Осмотрительность предопределялась характером задания, полученного от полковника Контррераса Сапульведы. Им, Фуэнтеальбе и Кольао, предстояло ликвидировать в Италии чилийского эмигранта-журналиста, который, по сведениям ДИНА, заканчивал сейчас книгу о сегодняшнем политическом положении в Чили, о маневрах Вашингтона, который пытается спасти если не самого Пиночета, то, по крайней мере, его «пиночетизм». Автора ликвидировать, рукопись изъять – таков приказ.
ДИНА уже не раз осуществляла террористические акты за границей. Достаточно вспомнить нашумевшее убийство в сентябре 1974 года в Буэнос-Айресе прогрессивного чилийского деятеля Карлоса Пратса, генерала, бывшего главнокомандующего сухопутными силами. Можно вспомнить также не до конца удавшееся, к счастью, покушение в Риме 8 октябре 1975 года на Бернардо Лейтона, лидера левого крыла христианских демократов Чили. И сегодня, как и в прошлом, ДИНА внимательно наблюдает за эмигрантами, расселившимися за рубежом. Заграничная агентура пиночетовской охранки разнюхала о взрывоопасной книге Паскуаля Валенсуэлы. Но уничтожить журналиста и похитить его труд поручили, естественно, не им. У специальной, присланной из Сантьяго террористической группы больше шансов на успех: членов такой группы в итальянской столице никто не знает, им легко провести операцию, «не наследив».

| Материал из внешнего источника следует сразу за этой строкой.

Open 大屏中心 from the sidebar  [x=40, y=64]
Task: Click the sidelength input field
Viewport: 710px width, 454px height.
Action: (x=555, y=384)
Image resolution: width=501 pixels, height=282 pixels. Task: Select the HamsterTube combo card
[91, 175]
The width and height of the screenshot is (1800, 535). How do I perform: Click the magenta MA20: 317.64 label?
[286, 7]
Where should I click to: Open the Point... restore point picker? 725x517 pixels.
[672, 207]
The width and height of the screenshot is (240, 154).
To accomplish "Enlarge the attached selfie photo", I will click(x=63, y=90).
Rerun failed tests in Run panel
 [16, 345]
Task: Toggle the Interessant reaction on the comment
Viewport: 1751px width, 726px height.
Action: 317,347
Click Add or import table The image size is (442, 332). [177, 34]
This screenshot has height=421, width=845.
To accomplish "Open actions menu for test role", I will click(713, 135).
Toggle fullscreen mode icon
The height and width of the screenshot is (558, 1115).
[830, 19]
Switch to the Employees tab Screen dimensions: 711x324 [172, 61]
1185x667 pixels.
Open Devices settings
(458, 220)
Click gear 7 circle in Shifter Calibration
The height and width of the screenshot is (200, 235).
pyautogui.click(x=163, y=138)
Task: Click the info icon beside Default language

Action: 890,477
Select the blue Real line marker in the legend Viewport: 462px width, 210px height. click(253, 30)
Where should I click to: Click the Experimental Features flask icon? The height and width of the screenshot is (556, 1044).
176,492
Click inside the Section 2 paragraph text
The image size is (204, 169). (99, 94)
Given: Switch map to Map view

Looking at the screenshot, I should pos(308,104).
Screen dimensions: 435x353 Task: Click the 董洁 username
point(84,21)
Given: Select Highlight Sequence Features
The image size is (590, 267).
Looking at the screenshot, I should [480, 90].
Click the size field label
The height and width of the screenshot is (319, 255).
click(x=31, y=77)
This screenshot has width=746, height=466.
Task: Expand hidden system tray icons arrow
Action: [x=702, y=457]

Само собой разумеется, что агентура тщательно подготовила операцию. Фуэнтеальба и Кольао еще в Сантьяго выучили назубок домашний адрес журналиста и адрес «Чиле демократико» – римского бюро партий Народного единства, где работал коммунист Паскуаль Валенсуэла. Они зазубрили названия улиц, по которым он чаще всего проходил. Им было хорошо известно, где его можно встретить в то или иное время дня. По карте и справочникам они отлично изучили Рим.
Да, операция была тщательно подготовлена. Но – три дня! Кольао рывком поднял свое длинное тело из продавленного кресла:
– Не пройтись ли нам, Мануэль? Уже несколько часов в Риме, а Рима не видели.
Лейтенант согласно кивнул головой:
– Перед сном прогуляться не вредно.
Вечерний город загорался неоновыми огнями.
Фуэнтеальба и Кольао молоды, одному – едва за тридцать лет, другому – и вовсе двадцать. Им интересно в чужом городе, он будоражит, волнует их. Они радостно напряжены, жадно смотрят по сторонам, и увиденное надолго откладывается в ячейках памяти – кадр за кадром: потом этот фильм не раз будет щемить им сердца, когда они станут прокручивать его в своей памяти.
Только смотрят они по-разному.
Фуэнтеальба, армейский интеллектуал, любитель истории, очарован отблеском былых веков, впаянным в облик Вечного города. Он замирает, когда на фоне неба, подсвеченного бесчисленными городскими огнями, встает темный силуэт Колизея.
Кольао видит просто незнакомый вечерний город, полный всяческих соблазнов. Город, как бы отданный ему, молодому завоевателю, на разграбление. Он заглядывается на проходящих мимо женщин, бросает быстрые взгляды на фото «ведетт», выставленные на стендах у входа в ночные клубы и кабаре, шарит глазами по неоновым вывескам и рекламам.
Оба – каждый по-своему – наслаждаются увиденным. Но они – не туристы, они приехали в Рим, чтобы убить человека. И об этом «служебном долге» напоминает своему спутнику Фуэнтеальба.
– Присядем. – Он кивает на подножие какого-то фонтана на площади, пустынной и для них – безымянной. Они садятся на каменное подножие, еще теплое после не по-осеннему жаркого дня.